I just discovered a blog and the writer (http://aussalorens.com) works at a psych ward and she actually is in admin. Well, she has hundreds and hundreds of followers (maybe a thousand) and she writes a little bit about the patients. That gave me the idea to write about the work I did while talking to suicidal and gravely disabled clients (gravely disabled means a client doesn’t know what day it is or where he/she is-a basic definition). Since I will not identify the people, I do not violate HIPPA.

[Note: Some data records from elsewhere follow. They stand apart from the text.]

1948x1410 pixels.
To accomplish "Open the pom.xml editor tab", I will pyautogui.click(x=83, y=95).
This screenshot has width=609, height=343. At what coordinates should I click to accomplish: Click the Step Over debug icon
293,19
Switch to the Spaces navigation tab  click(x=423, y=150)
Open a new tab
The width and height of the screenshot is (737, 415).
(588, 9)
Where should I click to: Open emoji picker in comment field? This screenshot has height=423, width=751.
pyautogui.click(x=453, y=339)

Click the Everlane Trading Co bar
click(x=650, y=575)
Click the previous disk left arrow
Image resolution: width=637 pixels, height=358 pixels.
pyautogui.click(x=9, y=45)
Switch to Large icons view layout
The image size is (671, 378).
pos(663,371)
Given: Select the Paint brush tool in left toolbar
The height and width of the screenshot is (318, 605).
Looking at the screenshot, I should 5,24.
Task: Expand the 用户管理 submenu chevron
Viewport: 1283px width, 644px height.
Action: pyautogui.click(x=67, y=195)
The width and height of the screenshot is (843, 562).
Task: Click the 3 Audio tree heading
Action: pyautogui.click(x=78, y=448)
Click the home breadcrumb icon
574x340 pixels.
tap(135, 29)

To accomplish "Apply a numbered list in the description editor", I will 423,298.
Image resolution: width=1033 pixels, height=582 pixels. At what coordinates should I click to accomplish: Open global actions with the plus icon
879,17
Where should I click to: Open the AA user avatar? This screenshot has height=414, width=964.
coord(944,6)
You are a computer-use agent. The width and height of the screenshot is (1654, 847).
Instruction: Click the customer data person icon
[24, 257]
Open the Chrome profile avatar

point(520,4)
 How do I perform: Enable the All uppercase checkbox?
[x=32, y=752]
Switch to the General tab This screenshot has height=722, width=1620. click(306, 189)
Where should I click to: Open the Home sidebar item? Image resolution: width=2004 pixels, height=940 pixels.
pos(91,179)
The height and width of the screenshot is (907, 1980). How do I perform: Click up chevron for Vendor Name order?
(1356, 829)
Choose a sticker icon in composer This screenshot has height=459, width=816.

One of the last clients I talked to before I was fired is one I will never forget. She was a teen and I also talked to her about a year before. At that time, when I walked into the hospital room, she was sitting next to a friend and smiling. She hardly said ten words to me in the entire conversation I had with her. Her therapist said she was having a hard time getting her to open up too. She had been abused but she would not disclose who abused her or what exactly happened. I got her to write out some thoughts since she did not want to talk. I always asked clients on a scale of 1-10 (very much) to rate their wish to live and she rated it pretty high. She rated her risk of wanting to die low and also her risk of suicide low. With every client I saw and talked to, I had to go with my gut. My gut said she was a fighter and she wanted to live. She lived with her mom and had a good relationship with her mom so I safety planned with the client and family. I let her know before I left, I could sense she’s a fighter but she needed to start opening up about what happened to her because she was only going to get better if she starts talking.
Now, it’s a year later and she’s having suicidal thoughts again. It’s actually the same month I saw her the previous year (RED FLAG). She’s talking now (YAY!) I talked to her therapist again and now everyone knows it’s the client’s father that abused her and the father is going to court that day or the next day. She tells me she has no wish to live. She rated her wish to die and her risk of suicide high. She said if she could get a hold of pills, she would take them. She let me know she feels a lot worse than she did a year ago. I’m concerned.
What do you tell someone who has been abused by their own father?!? What I told her is that I don’t know why evil happens in this world. I don’t know why bad things happen to good people. I don’t know why you had to go through this and it’s not fair. Not fair at all. BUT, you can get better. You can have control over YOUR life and become someone you want to be. It will take time. Lots of time. And I believe you can be happy again.
I could have safety planned again with the mom but my gut said this gal needed to know I cared and I was taking her thoughts seriously. I found her a place to get inpatient treatment and I hope she is doing a little bit better today.